Deep neck space infections; retrospective review of 46 patients

Autor: Nabeel Humayun Hassan, Asif Arain, Shaheryar Ahmed Rajput, Rameez M Mumtaz, Mohammad Adeel, Anwar Suhail
Rok vydání: 2014
Předmět:
Zdroj: Journal of Cranio-Maxillary Diseases. 3:21
ISSN: 2278-9588
Popis: Aims: To study clinical presentation, management, and outcome of deep neck space infections (DNSI). Settings and Design: A retrospective case series was conducted in the Section of Otolaryngology of a tertiary care University Hospital from 2001 to 2011. Materials and Methods: A retrospective review of charts of the patients who were treated for deep neck space (DNSI) at our department from 2001 to 2011 was carried out. Forty-six patients fulfilled our inclusion criterion and were included in the study. A structured Performa was used for data collection and the following variables were recorded including demographics (age and gender), co-morbidities (diabetes mellitus, HIV), symptoms, etiology, infection site, bacteriology, culture growth imaging modality used, surgical intervention, and hospital stay. Results: The mean age of our patients was 30.8 years; 32 were male and 14 were female. Neck pain was the most common symptom found in 38 patients (82.60%) and most common space involved was parapharyngeal space which was seen in 20 patients (43.47%). Etiology of DNSI in majority of our patients, i.e., 18 (39%) was unknown followed by dental and tonsil problems in 12 (26%) and 10 (22%) patients, respectively. Of 46 patients, 36 underwent intervention and of these 26 cases had positive culture results. The most common organism cultured was Streptococcus seen in 8 patients (22.2%).
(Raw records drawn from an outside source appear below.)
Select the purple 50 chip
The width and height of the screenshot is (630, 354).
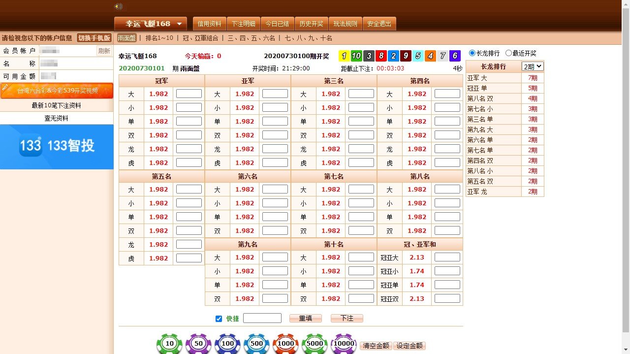coord(198,344)

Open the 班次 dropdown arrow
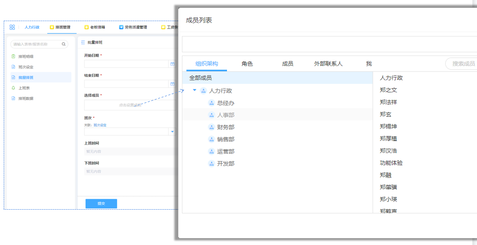pos(172,132)
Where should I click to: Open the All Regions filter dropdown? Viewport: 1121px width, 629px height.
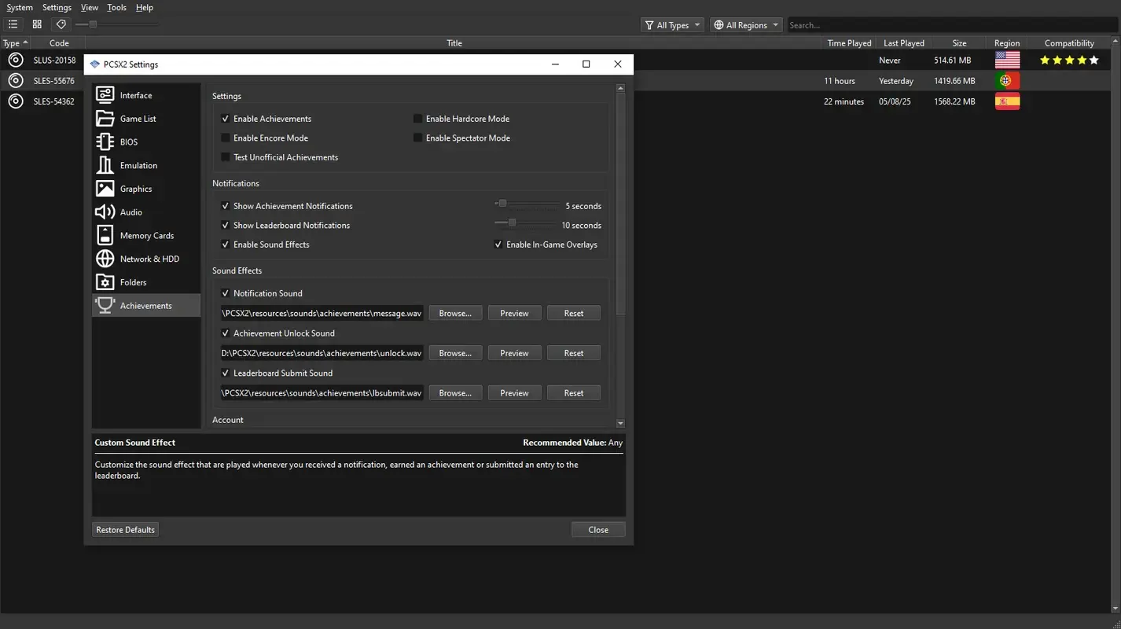(x=745, y=24)
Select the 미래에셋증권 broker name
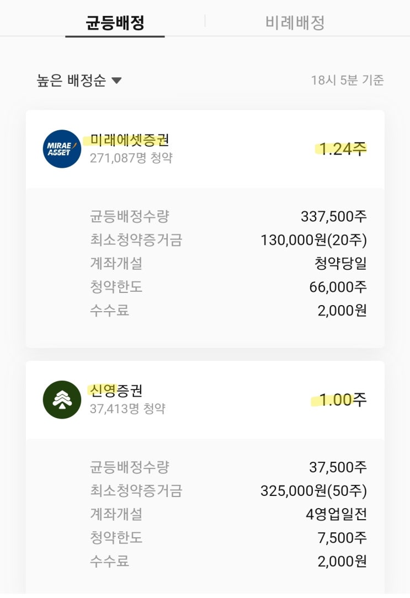The width and height of the screenshot is (410, 598). point(129,140)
Ten patients (21.73%) were treated medically alone. Mean hospital stay was 3.33 days with a minimum of 2 days and a maximum of 17 days stay. There was no mortality in our series of patients. Conclusions: The deep neck space infection is still a challenging disease in otolaryngology. Its presentation may be masked and bacterial culture might not be conclusive but it still needs early diagnosis and prompt management whether conservative or surgical. CT scan is a standard modality for differentiating between cellulitis and abscess. Most of the patients need surgical intervention and tracheostomy should be considered if air way protection is needed.